The training corpus was papers taken from [Semantic Scholar](https://www.semanticscholar.org). Corpus size is 1.14M papers, 3.1B tokens. We use the full text of the papers in training, not just abstracts.

SciBERT has its own wordpiece vocabulary (scivocab) that's built to best match the training corpus. We trained cased and uncased versions.

Available models include:

*   `scibert_scivocab_cased`
*   `scibert_scivocab_uncased`

The original repo can be found [here](https://github.com/allenai/scibert).

If using these models, please cite the following paper:

    @inproceedings{beltagy-etal-2019-scibert,
        title = "SciBERT: A Pretrained Language Model for Scientific Text",
        author = "Beltagy, Iz  and Lo, Kyle  and Cohan, Arman",
        booktitle = "EMNLP",
        year = "2019",
        publisher = "Association for Computational Linguistics",
        url = "https://www.aclweb.org/anthology/D19-1371"
    }

## Model overview

The `scibert_scivocab_uncased` model is a BERT model trained on scientific text, as presented in the paper [SciBERT: A Pretrained Language Model for Scientific Text](https://www.aclweb.org/anthology/D19-1371/). This model was trained on a large corpus of 1.14M scientific papers from [Semantic Scholar](https://www.semanticscholar.org), using the full text of the papers, not just abstracts. Unlike the general-purpose [BERT base models](https://aimodels.fyi/models/huggingFace/bert-base-uncased-google-bert), `scibert_scivocab_uncased` has a specialized vocabulary that is optimized for scientific text.

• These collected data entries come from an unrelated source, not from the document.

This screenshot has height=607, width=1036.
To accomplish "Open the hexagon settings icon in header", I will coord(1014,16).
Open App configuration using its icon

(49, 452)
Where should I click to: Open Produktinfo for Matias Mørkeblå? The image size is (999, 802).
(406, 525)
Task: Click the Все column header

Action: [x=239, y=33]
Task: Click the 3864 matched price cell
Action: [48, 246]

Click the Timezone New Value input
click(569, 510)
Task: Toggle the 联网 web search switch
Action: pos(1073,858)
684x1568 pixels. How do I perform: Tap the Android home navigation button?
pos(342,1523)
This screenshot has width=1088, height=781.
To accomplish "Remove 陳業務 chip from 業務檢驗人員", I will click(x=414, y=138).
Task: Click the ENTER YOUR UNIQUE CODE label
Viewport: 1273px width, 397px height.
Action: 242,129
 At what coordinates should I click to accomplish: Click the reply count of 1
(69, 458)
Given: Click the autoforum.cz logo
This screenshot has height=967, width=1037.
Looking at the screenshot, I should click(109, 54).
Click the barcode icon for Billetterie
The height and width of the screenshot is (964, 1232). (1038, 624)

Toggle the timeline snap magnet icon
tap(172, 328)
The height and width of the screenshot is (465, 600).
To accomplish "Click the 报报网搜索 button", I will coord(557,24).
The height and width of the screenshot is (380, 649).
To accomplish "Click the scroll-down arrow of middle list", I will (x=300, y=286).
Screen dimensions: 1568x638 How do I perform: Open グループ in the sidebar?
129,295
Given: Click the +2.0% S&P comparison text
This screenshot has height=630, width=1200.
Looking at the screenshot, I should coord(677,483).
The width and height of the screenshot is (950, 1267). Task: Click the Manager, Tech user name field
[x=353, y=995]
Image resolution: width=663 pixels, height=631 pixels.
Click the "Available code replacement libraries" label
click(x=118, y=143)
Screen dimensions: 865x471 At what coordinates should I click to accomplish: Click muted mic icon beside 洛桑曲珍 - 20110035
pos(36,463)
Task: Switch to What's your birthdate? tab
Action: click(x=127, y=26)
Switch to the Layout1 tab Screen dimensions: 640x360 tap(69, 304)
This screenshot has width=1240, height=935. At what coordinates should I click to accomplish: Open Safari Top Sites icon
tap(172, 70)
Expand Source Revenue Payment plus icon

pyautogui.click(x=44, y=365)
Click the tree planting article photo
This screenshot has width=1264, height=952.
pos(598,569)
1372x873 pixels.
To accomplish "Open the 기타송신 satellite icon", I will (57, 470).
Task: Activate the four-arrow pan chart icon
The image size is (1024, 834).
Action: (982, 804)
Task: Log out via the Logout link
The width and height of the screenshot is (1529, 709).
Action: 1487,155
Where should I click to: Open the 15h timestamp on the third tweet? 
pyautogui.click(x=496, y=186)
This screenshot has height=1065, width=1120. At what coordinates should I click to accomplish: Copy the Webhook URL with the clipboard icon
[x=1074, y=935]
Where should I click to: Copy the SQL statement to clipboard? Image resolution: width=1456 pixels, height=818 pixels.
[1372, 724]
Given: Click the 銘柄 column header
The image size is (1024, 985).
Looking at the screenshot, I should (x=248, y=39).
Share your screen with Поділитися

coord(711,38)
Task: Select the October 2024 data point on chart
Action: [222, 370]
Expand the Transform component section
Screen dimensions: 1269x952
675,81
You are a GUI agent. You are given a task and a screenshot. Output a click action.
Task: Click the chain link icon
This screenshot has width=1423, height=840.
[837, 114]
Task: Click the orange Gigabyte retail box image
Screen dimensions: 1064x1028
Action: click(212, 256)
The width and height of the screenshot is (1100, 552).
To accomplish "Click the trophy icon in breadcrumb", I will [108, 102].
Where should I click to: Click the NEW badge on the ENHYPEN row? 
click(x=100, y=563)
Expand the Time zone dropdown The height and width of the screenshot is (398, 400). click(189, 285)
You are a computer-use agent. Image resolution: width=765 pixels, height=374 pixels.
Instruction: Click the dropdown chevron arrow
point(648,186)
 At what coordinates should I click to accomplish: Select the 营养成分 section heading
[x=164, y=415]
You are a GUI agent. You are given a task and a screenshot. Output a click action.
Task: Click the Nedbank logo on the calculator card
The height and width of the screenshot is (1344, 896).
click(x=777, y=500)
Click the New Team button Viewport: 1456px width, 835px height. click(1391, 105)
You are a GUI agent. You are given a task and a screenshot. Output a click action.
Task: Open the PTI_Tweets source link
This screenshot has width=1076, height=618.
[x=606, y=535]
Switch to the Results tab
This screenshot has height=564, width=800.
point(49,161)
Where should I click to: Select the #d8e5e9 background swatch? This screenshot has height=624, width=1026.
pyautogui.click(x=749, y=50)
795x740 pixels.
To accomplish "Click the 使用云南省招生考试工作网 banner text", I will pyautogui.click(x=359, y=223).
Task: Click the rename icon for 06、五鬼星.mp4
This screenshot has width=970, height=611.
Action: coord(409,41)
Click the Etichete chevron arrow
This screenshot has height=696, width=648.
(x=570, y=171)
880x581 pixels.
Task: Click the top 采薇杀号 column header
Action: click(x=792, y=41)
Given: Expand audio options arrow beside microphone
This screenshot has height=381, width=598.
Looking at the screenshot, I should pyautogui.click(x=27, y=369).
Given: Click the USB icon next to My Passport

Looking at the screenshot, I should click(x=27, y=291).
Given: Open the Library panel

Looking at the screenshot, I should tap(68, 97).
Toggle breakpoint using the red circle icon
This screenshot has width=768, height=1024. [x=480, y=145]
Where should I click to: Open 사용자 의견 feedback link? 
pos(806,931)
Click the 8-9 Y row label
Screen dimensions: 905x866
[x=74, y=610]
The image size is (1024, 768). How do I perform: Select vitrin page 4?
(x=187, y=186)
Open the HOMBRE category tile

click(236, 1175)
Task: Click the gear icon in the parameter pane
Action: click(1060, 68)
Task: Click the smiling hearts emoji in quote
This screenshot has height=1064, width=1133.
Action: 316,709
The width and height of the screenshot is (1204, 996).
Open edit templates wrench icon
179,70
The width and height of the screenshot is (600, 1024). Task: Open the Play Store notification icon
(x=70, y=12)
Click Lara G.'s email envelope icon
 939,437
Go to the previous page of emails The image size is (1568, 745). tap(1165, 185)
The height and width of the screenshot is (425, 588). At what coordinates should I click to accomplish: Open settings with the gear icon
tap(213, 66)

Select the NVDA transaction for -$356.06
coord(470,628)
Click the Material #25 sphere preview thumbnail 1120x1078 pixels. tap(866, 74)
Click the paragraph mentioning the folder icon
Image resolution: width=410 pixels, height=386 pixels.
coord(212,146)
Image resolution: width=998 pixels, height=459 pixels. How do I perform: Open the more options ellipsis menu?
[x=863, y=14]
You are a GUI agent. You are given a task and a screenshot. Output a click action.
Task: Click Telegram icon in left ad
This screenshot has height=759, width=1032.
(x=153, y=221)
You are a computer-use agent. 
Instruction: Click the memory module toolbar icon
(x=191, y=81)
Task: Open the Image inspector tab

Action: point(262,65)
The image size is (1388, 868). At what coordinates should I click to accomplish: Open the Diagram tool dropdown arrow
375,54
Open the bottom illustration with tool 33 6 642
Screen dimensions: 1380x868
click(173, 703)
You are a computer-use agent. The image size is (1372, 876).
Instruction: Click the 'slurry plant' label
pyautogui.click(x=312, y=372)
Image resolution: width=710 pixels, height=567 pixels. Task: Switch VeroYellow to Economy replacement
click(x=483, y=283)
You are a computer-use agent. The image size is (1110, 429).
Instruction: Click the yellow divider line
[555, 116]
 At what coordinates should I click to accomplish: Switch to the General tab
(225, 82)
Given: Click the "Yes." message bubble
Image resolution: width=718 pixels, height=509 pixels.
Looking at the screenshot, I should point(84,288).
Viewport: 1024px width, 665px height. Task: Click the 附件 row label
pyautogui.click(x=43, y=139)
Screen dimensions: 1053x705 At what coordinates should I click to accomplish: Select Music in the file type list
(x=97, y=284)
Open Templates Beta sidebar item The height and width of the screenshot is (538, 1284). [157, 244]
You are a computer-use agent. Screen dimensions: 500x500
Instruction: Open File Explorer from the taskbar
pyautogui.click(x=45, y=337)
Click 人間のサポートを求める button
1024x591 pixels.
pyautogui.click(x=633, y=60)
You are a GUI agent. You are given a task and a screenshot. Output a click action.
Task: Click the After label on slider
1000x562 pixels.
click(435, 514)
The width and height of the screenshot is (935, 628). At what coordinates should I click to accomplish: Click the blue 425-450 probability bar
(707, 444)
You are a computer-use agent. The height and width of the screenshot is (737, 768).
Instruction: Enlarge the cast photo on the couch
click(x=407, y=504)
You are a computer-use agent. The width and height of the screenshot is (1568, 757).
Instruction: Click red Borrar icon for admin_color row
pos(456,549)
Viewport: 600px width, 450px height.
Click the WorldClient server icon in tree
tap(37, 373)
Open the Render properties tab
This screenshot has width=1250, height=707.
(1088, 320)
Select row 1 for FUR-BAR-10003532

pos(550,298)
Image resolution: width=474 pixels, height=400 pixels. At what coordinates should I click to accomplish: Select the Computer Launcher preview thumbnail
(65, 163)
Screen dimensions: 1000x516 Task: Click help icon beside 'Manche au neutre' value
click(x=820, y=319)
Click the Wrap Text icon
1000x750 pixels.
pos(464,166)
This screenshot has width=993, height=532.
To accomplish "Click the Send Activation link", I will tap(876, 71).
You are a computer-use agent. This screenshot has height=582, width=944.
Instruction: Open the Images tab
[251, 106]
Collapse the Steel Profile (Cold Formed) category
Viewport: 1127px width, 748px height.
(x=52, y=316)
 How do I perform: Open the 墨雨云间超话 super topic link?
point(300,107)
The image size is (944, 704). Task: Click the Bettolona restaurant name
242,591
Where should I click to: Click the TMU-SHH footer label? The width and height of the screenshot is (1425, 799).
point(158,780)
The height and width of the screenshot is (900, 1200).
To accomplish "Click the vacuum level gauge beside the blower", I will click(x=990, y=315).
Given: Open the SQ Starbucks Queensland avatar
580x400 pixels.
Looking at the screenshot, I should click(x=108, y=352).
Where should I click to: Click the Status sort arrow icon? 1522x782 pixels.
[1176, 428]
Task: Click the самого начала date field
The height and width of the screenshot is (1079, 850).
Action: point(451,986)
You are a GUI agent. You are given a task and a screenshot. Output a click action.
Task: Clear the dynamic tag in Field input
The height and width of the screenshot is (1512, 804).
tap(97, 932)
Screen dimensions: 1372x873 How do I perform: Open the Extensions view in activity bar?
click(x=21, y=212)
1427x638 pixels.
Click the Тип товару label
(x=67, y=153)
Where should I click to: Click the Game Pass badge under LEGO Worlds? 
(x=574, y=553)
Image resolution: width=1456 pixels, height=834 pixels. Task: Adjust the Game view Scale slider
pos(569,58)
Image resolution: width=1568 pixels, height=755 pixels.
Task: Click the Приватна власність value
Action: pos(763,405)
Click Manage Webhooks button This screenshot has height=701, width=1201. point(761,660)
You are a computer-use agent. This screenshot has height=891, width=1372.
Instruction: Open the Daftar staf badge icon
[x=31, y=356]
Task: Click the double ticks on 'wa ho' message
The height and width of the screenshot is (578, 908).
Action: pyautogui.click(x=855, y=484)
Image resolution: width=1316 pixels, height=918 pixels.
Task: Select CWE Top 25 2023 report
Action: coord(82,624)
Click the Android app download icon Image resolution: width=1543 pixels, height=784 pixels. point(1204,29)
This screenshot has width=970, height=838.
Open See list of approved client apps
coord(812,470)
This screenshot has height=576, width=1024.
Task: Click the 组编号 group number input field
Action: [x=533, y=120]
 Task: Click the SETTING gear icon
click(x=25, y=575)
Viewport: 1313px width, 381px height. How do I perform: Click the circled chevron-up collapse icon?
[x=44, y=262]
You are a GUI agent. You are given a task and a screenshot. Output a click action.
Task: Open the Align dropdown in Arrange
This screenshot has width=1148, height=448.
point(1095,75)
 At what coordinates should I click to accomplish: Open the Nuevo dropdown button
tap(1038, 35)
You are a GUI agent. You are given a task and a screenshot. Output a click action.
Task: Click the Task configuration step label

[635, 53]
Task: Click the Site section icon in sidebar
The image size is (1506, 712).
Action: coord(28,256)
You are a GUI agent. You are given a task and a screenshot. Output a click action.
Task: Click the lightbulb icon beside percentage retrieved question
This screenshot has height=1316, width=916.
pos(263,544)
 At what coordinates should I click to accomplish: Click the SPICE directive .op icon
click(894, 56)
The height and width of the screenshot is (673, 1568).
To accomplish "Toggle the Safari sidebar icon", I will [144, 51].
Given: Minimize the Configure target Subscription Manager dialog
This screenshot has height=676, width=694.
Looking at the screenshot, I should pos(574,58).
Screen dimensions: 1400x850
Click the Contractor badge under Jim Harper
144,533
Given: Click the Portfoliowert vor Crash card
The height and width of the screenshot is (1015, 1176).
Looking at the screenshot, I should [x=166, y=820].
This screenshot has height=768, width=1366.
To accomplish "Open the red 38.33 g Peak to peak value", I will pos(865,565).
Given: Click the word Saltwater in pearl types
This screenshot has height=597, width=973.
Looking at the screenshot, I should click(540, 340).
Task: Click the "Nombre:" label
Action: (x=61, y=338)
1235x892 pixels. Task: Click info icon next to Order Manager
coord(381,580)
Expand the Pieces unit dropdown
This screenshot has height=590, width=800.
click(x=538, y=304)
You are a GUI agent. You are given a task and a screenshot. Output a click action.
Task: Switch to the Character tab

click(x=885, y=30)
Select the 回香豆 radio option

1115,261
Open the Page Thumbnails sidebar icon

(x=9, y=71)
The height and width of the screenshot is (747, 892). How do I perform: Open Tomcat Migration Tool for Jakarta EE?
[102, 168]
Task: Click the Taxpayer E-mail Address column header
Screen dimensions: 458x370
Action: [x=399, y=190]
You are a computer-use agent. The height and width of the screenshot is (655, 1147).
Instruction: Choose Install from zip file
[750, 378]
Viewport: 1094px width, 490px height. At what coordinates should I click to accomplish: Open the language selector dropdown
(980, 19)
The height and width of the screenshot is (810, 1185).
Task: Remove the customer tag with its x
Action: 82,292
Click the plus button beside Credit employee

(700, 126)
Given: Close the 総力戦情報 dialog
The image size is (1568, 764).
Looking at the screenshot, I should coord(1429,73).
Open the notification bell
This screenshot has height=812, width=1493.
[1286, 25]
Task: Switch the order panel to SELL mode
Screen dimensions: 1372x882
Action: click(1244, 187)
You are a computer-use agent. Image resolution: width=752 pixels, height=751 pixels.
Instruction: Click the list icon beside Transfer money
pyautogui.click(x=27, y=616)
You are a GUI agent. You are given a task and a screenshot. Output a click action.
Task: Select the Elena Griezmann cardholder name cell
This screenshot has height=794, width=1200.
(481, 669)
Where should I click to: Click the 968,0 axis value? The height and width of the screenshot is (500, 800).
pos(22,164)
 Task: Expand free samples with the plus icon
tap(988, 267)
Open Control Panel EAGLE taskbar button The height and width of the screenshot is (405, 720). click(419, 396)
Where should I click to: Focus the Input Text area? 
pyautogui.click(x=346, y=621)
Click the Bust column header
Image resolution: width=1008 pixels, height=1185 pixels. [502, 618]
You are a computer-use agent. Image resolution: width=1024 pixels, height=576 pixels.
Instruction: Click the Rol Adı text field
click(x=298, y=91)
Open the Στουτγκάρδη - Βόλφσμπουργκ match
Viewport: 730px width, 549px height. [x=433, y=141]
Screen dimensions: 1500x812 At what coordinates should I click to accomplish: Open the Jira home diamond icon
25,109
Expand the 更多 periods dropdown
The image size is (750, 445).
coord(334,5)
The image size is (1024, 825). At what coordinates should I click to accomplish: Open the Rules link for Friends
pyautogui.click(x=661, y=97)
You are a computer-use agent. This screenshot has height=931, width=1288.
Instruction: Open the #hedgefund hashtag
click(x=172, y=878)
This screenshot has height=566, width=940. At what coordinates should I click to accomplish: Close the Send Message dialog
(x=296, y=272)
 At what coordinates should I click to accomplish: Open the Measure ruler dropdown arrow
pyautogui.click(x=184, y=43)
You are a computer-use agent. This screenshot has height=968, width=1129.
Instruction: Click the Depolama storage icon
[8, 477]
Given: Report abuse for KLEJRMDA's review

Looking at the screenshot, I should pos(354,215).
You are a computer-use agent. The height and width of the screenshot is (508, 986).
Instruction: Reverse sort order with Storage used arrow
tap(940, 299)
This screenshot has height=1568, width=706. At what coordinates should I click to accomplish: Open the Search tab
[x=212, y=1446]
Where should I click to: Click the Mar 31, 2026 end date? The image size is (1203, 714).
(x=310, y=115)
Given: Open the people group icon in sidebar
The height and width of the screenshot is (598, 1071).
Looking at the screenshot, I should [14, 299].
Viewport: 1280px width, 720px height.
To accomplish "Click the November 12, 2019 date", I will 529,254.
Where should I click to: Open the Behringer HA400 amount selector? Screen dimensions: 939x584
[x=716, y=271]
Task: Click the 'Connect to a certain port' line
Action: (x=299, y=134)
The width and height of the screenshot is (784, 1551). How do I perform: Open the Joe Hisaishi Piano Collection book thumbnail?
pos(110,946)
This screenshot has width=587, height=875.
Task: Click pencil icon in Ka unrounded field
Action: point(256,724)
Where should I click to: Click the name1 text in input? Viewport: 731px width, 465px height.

## Model inputs and outputs

### Inputs
- Uncased text sequences

### Outputs
- Contextual token-level representations
- Sequence-level representations
- Predictions for masked tokens in the input

## Capabilities

The `scibert_scivocab_uncased` model excels at natural language understanding tasks on scientific text, such as text classification, named entity recognition, and question answering. It can effectively capture the semantics and nuances of scientific language, outperforming general-purpose language models on many domain-specific benchmarks.

## What can I use it for?

You can use `scibert_scivocab_uncased` to build a wide range of applications that involve processing scientific text, such as:

- Automating literature review and paper summarization
- Improving search and recommendation systems for scientific publications
- Enhancing scientific knowledge extraction and hypothesis generation
- Powering chatbots and virtual assistants for researchers and scientists

The specialized vocabulary and training data of this model make it particularly well-suited for tasks that require in-depth understanding of scientific concepts and terminology.

## Things to try

One interesting aspect of `scibert_scivocab_uncased` is its ability to handle domain-specific terminology and jargon. You could try using it for tasks like:

- Extracting key technical concepts and entities from research papers
- Classifying papers into different scientific disciplines based on their content
- Generating informative abstracts or summaries of complex scientific documents
- Answering questions about the methods, findings, or implications of a research study

By leveraging the model's deep understanding of scientific language, you can develop novel applications that augment the work of researchers, clinicians, and other domain experts.